The director who told David Harbour to “act more handsome”
While David Harbour has immortalised himself into the hearts and minds of TV show fanatics with his role as Jim Hopper in the Netflix science fiction series Stranger Things, the New York-born actor’s career goes some way back to the mid-2000s, with several supporting performances in some seriously acclaimed movies.
Harbour’s appearances in the likes of Quantum of Solace and War of the Worlds prepared him for life in the spotlight following the success of Stranger Things, and he also had the fortune to play in one of the greatest movies of the 2000s, Ang Lee’s romantic neo-Western Brokeback Mountain, also starring Jake Gyllenhaal and Heath Ledger.
Lee’s film, an adaptation of the 1997 short story by Annie Proulx, examines the complex, intense and at times reluctant romantic relationship between two cowboys in the American West between the years 1963 and 1983. Both Gyllenhaal and Ledger gave phenomenal performances, and the film won three Academy Awards, including ‘Best Director’ for Lee.
During an interview with Yahoo, Harbour opened up on what it was like working with Lee, saying he “was so funny and weird. I really loved him… It was such a strange thing because I read that script, and I was like, ‘This is one of the great movies of all time. It’s a great love story. It’s a beautiful script.’ And it really was just right from the page, just stunning.”
Going on to explain what the reception of the film was like when he was promoting it, Harbour continued, “I remember on all the talk shows, it was like a big joke, ‘the gay cowboy movie.’ It was just a big joke all over everywhere, how we were making a gay cowboy movie. It was so ridiculous. And I remember thinking that when you see this movie, you’ll get it, but on the page, it looks silly.”
Indeed, at the time Brokeback Mountain was released, the world was not exactly the sex-positive environment that we have slowly moved towards today. Rather, the film was the talk of tabloids, offices and playgrounds and was sometimes used as an insult against homosexuality.

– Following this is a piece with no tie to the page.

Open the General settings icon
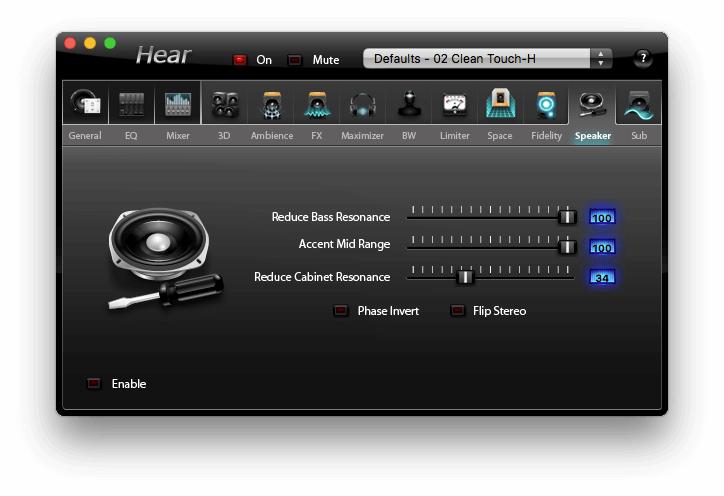 click(85, 104)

Still, Harbour looks to have a deep love for his being in the film, noting his experience making it, “When I got up there to film it, they were doing some really fun work… You could just feel that we were making something really creative and really beautiful.”
There was an amusing occurrence with Lee, though, in which Harbour was asked to act “more handsome”. The actor added. “He gave me a note as he came in for a real tight closeup at one point, and I did a couple takes of it. He wasn’t quite happy… And then finally he came over to me, came up right close to me and went ‘More, uh, more handsome.’ And then he ran away, and I was like, ‘Bro, I think that’s a note for your casting director.’ But I took it as best I could and tried to square my jaw off. And he liked it.”